*Document section:*
━━━━━━━━━━━━━━━━━━━━━━━━━━━━━━

On July 5, 2011, E For Explosion released a new song titled "Answers" on their Myspace and Facebook pages.  The song was a b-side taken from their upcoming EP, Love, which was released on August 2. According to E For Explosion's Facebook post, the EP will be the first of three EPs, named respectively Love, Out, Loud, to be released by the end of the year.

E for Explosion later released a "re-envisioning" of several songs from their debut full-length album titled Echoes of Reinvention.  The EP was released on February 14, 2012.

The band self-released their second album, The View from Cypress Lane in October 2012. The two final EPs in the Love, Out, Loud trilogy were released in 2013 and the band went on hiatus at the end of the year.

The band reconvened and self-released two EPs in 2020.

Discography

Albums
 Reinventing the Heartbeat (Eyeball Records, May 20, 2008)
 The View from Cypress Lane (self-released, October 16, 2012)

EPs
 Paper Flowers (self-released, October 2007)

━━━━━━━━━━━━━━━━━━━━━━━━━━━━━━

*Written problem:* Reproduce the full E For Explosion text word for word. Rely only on the E For Explosion text for the work here.

*Dataset extract:*

━━━━━━━━━━━━━━━━━━━━━━━━━━━━━━

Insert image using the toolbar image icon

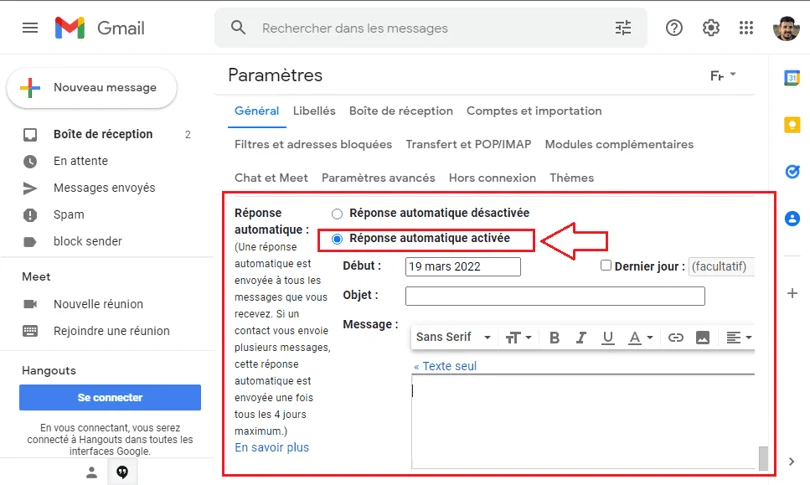pyautogui.click(x=702, y=338)
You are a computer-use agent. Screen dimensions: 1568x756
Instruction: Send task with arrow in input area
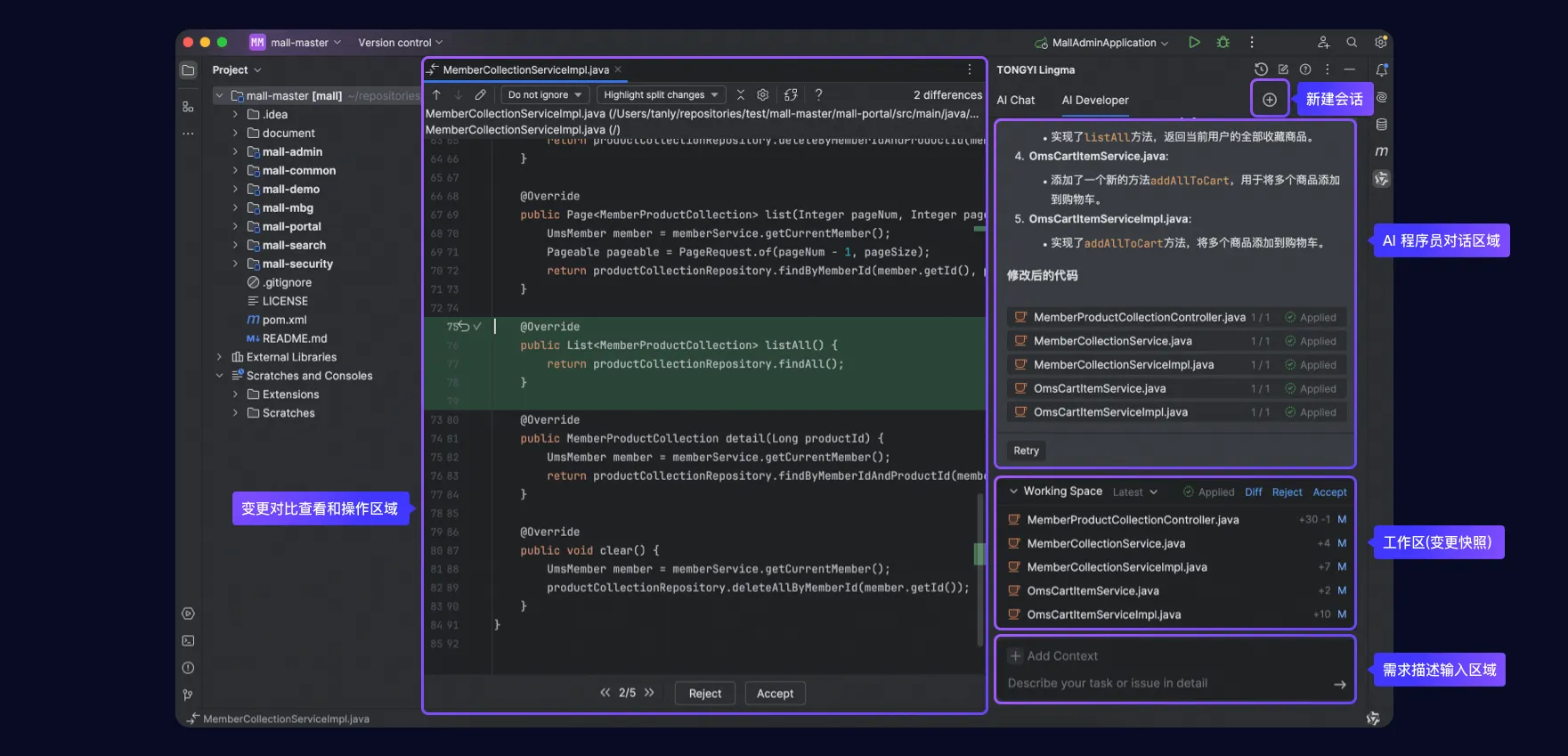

━━━━━━━━━━━━━━━━━━━━━━━━━━━━━━

*Task result:*
On July 5, 2011, E For Explosion released a new song titled "Answers" on their Myspace and Facebook pages.  The song was a b-side taken from their upcoming EP, Love, which was released on August 2. According to E For Explosion's Facebook post, the EP will be the first of three EPs, named respectively Love, Out, Loud, to be released by the end of the year.

E for Explosion later released a "re-envisioning" of several songs from their debut full-length album titled Echoes of Reinvention.  The EP was released on February 14, 2012.

The band self-released their second album, The View from Cypress Lane in October 2012. The two final EPs in the Love, Out, Loud trilogy were released in 2013 and the band went on hiatus at the end of the year.

The band reconvened and self-released two EPs in 2020.

Discography

Albums
 Reinventing the Heartbeat (Eyeball Records, May 20, 2008)
 The View from Cypress Lane (self-released, October 16, 2012)

EPs
 Paper Flowers (self-released, October 2007)